→ Aim of the task
The line containing "Bookmark page with the star icon" marks the start of the required copy, which runs to the final line of the entries; return those lines exactly, without any pictures.

→ Data excerpts
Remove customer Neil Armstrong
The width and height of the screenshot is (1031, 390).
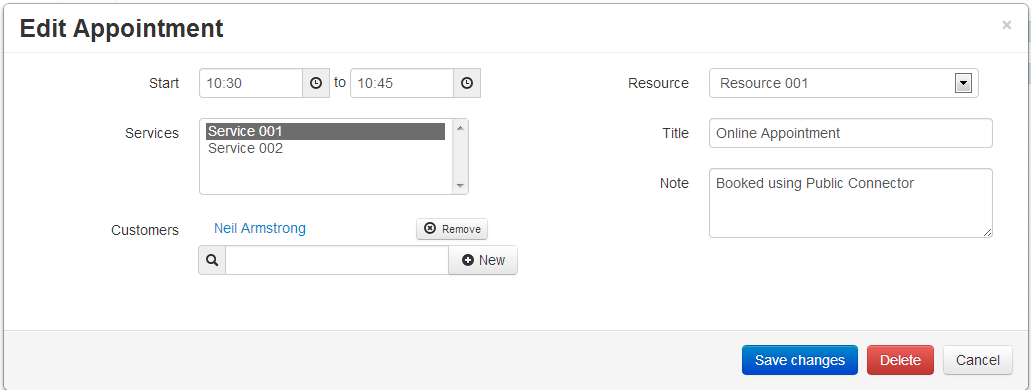[x=452, y=229]
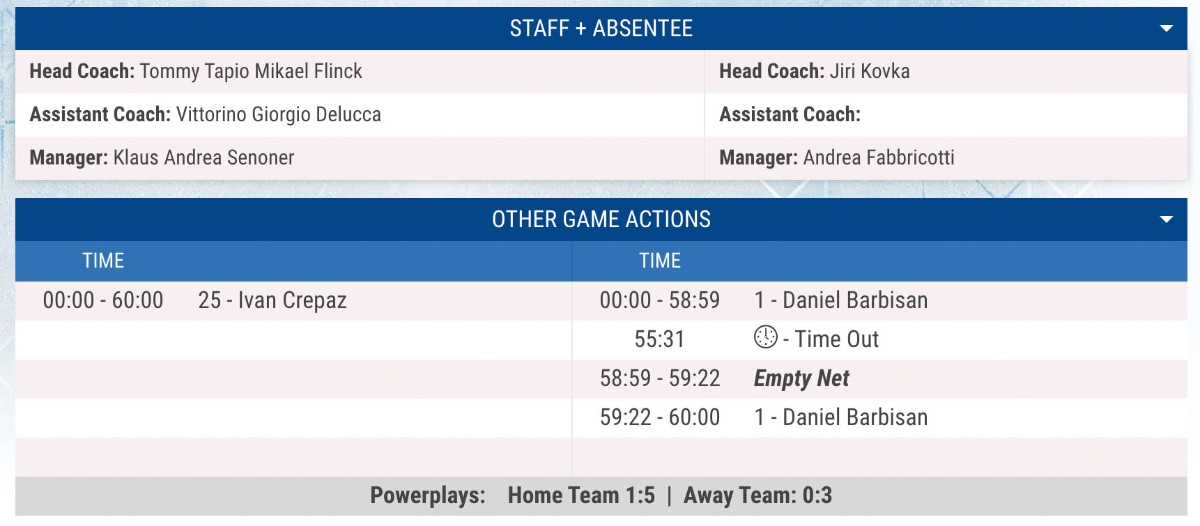
Task: Click the Empty Net entry
Action: 801,379
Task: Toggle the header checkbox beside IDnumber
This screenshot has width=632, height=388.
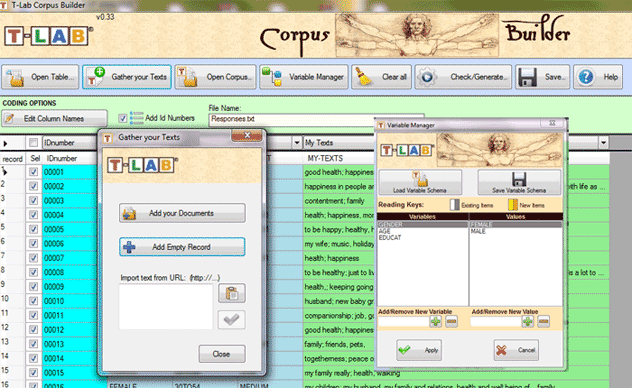Action: (33, 143)
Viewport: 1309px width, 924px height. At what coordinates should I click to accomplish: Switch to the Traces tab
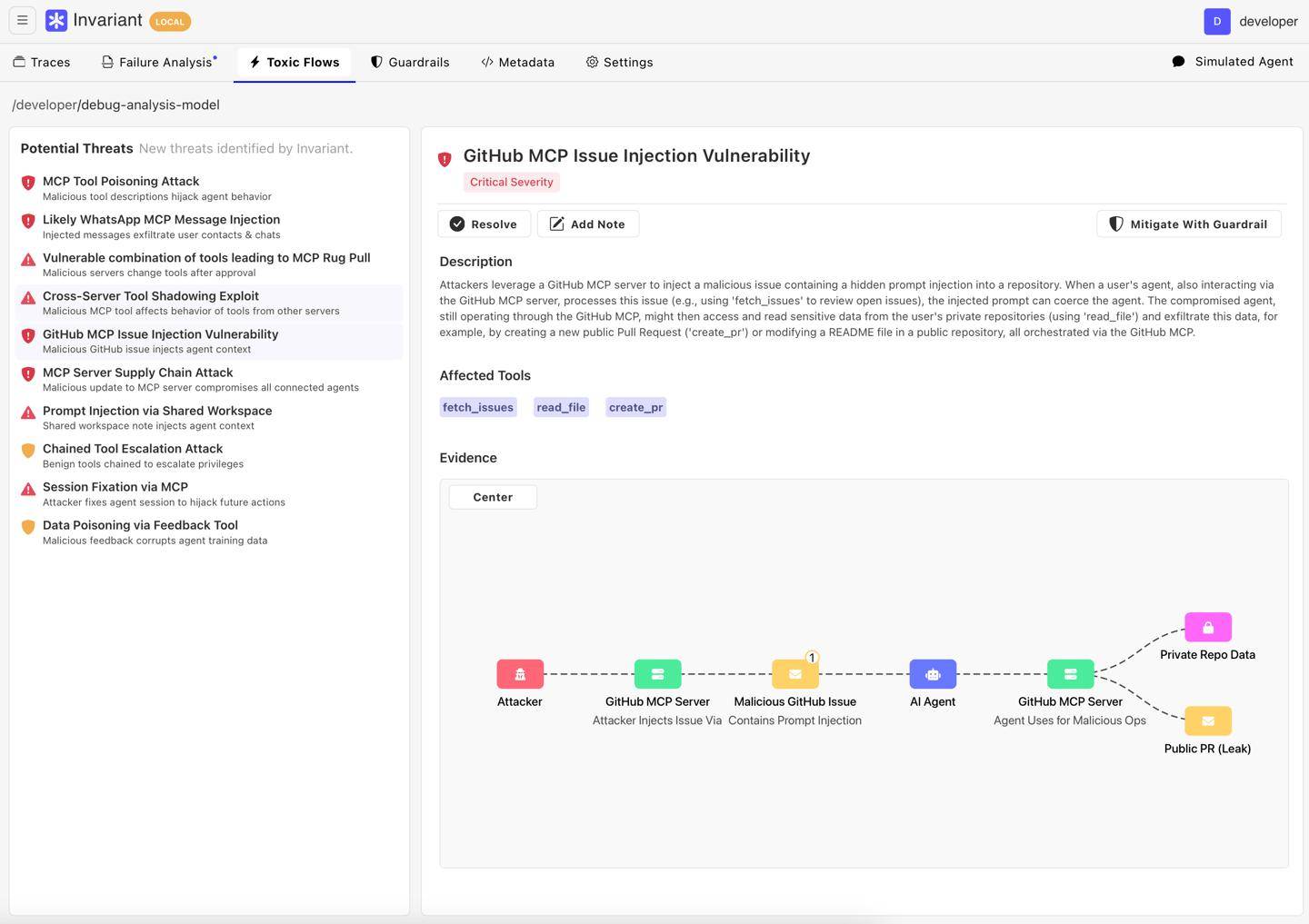(42, 62)
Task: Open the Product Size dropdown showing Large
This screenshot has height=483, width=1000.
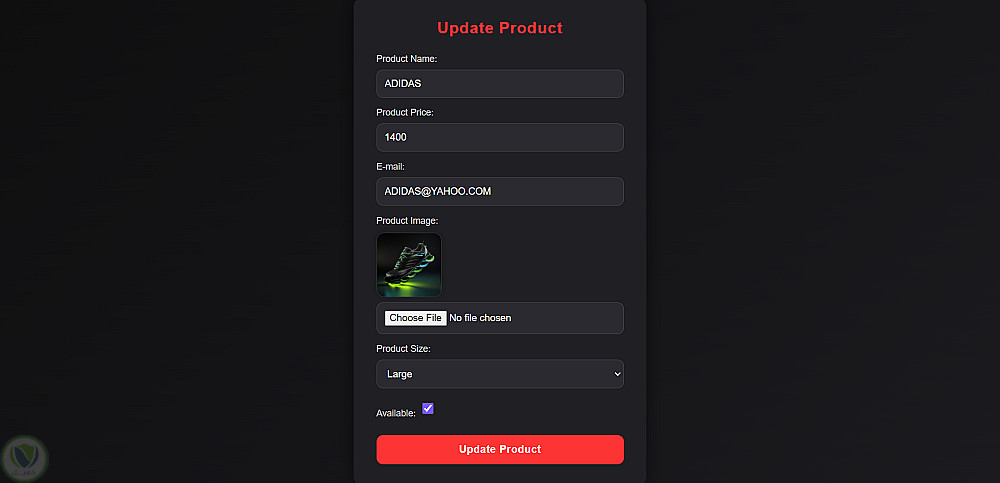Action: 499,374
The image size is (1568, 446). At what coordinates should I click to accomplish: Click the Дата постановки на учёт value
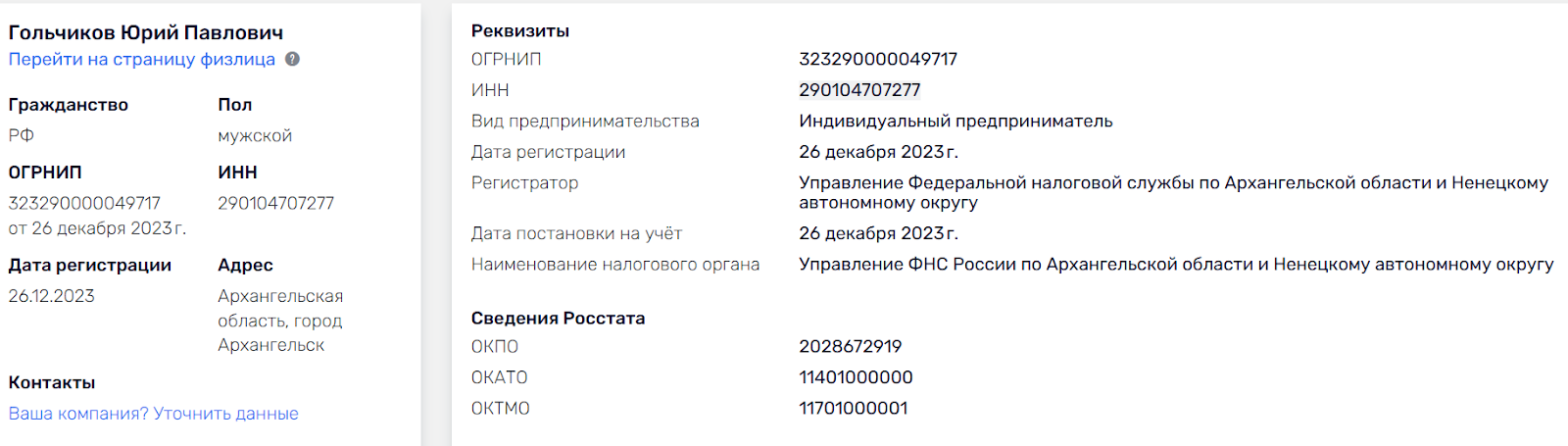(878, 233)
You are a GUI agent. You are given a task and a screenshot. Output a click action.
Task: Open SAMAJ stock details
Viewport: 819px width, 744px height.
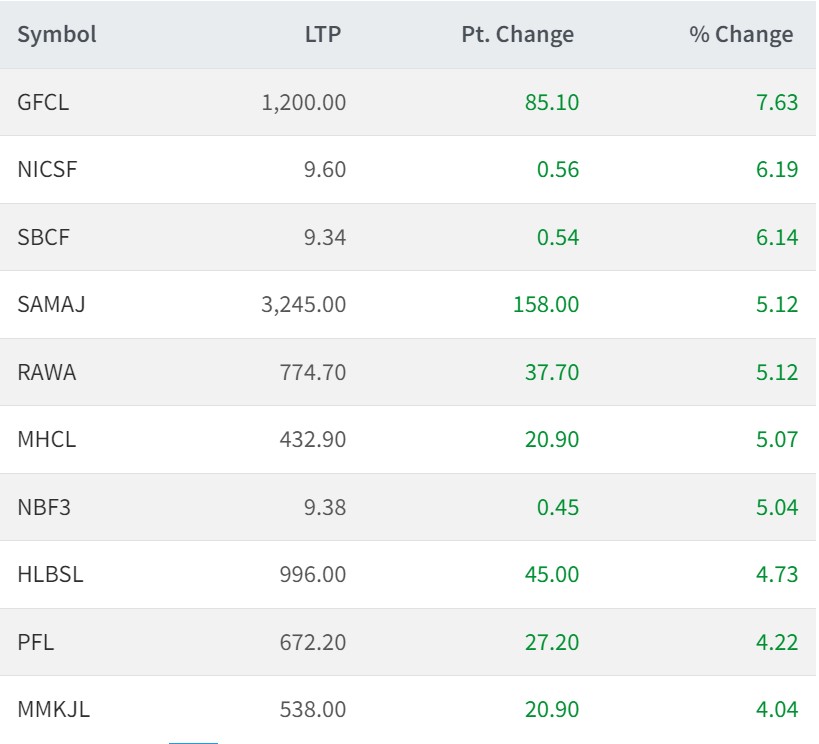click(x=51, y=304)
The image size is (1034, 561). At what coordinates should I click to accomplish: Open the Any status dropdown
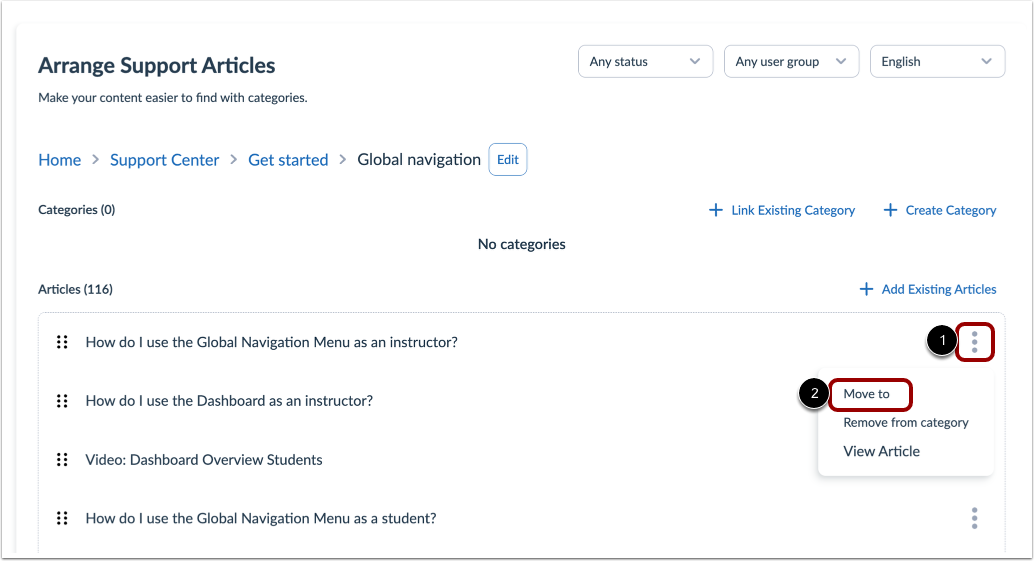(x=645, y=61)
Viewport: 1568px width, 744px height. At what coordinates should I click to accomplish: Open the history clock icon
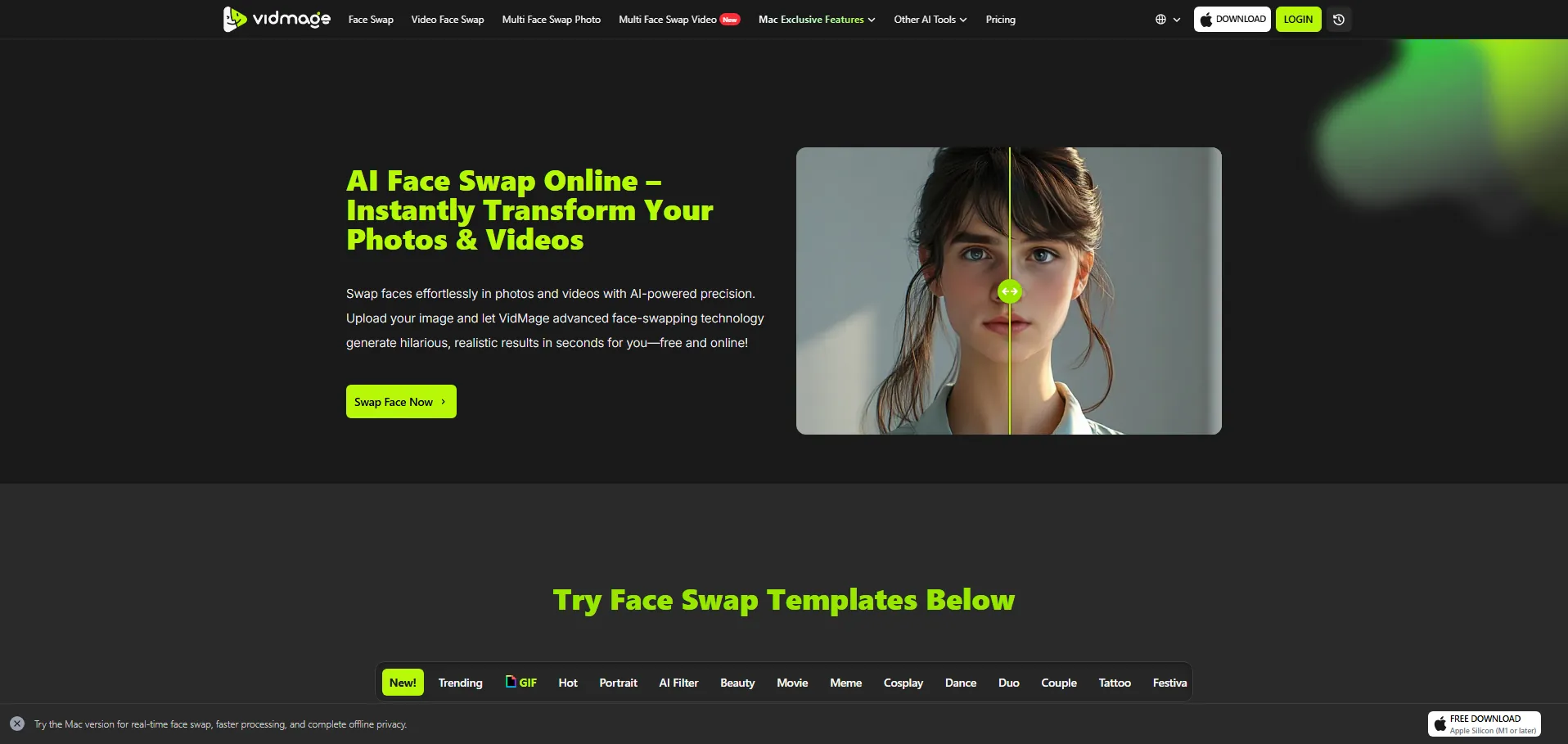(x=1339, y=20)
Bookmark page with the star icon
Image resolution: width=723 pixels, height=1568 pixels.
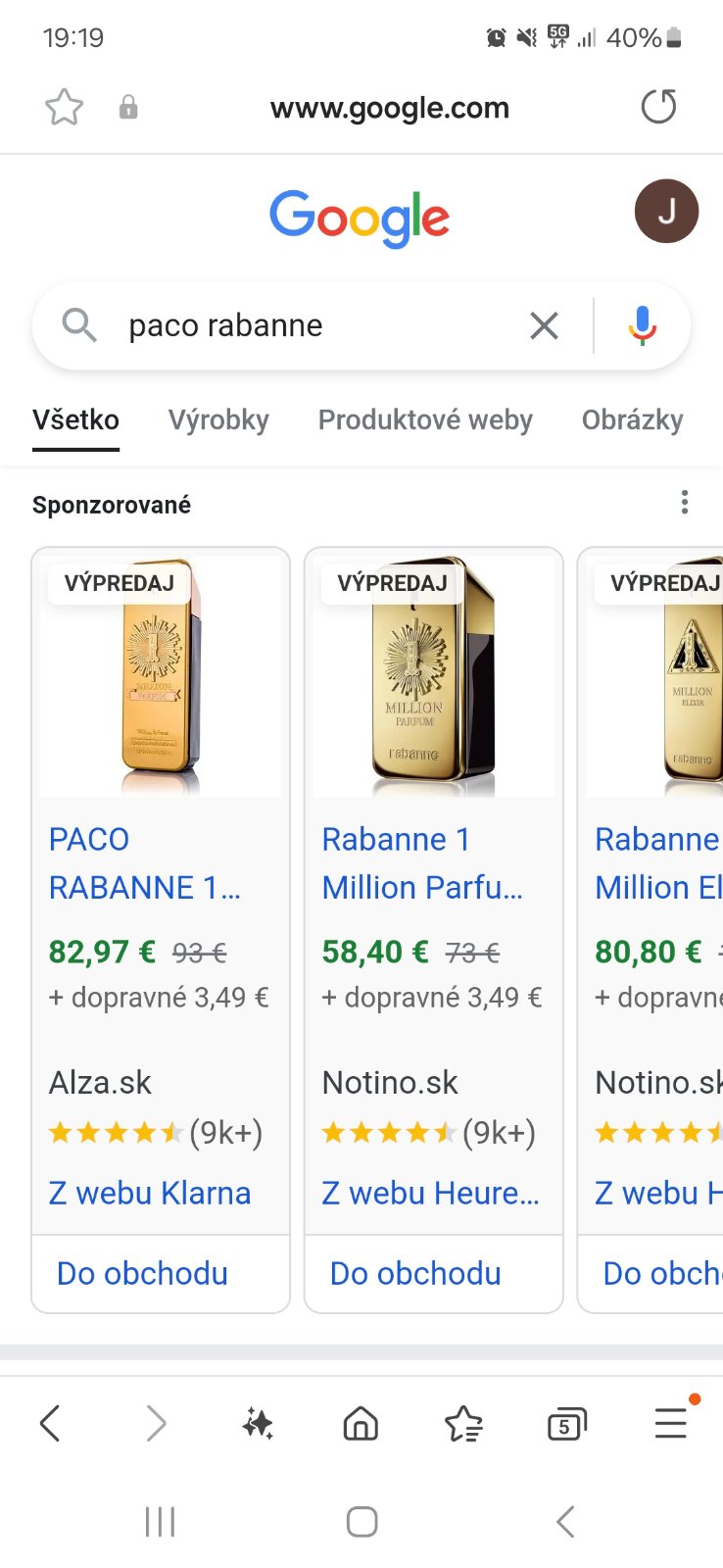[x=65, y=107]
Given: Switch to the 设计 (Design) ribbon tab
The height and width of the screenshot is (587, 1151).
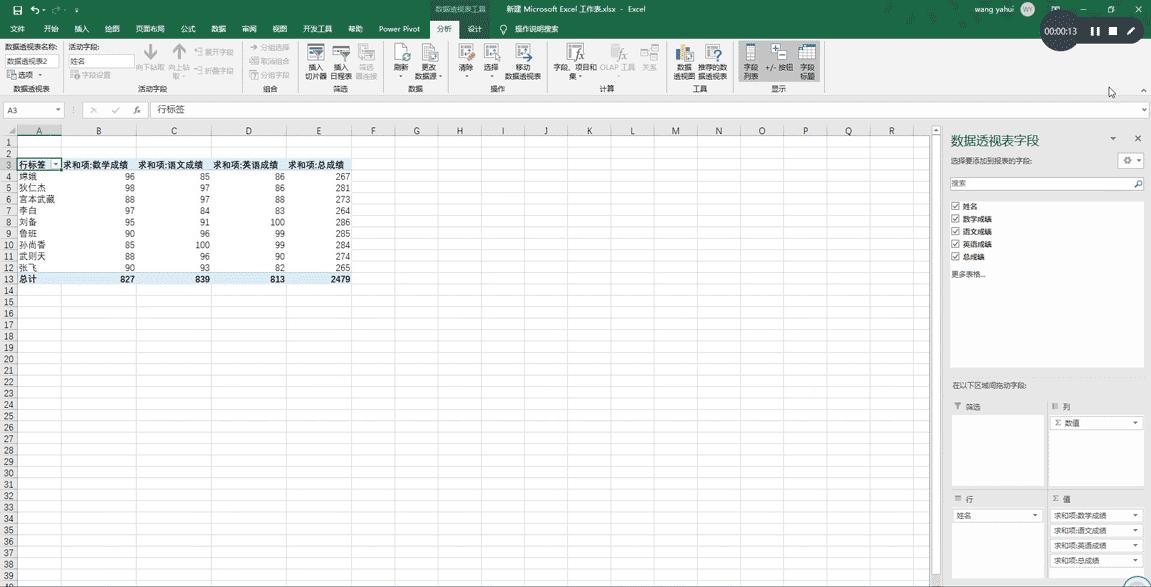Looking at the screenshot, I should (x=475, y=29).
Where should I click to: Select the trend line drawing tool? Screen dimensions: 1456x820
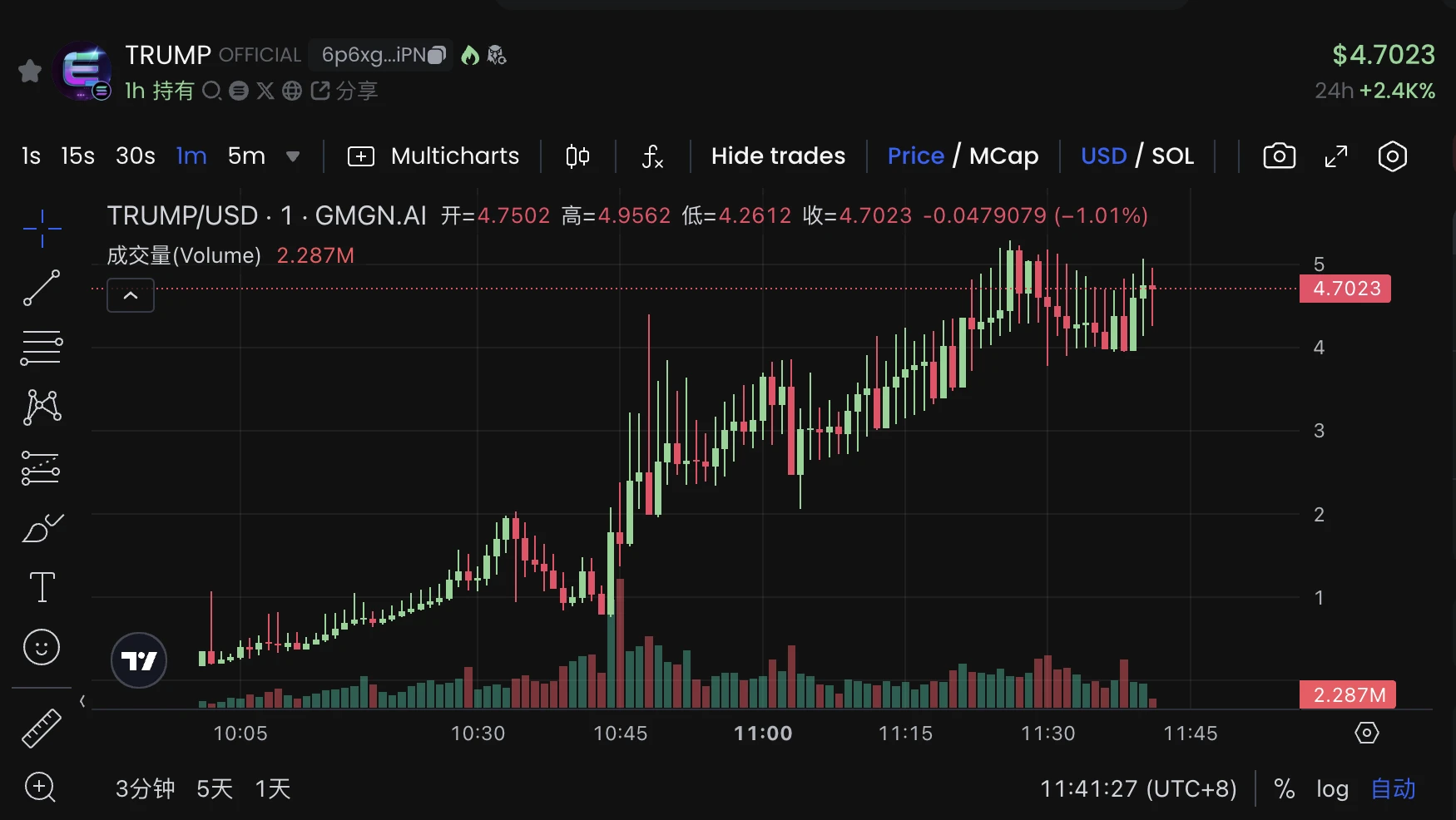[42, 288]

→ The completed task
Bookmark page with the star icon
Image resolution: width=723 pixels, height=1568 pixels.
[x=65, y=107]
Given: Switch to the 设计 (Design) ribbon tab
The height and width of the screenshot is (587, 1151).
Looking at the screenshot, I should (x=475, y=29).
Where should I click to: Select the trend line drawing tool? Screen dimensions: 1456x820
[42, 288]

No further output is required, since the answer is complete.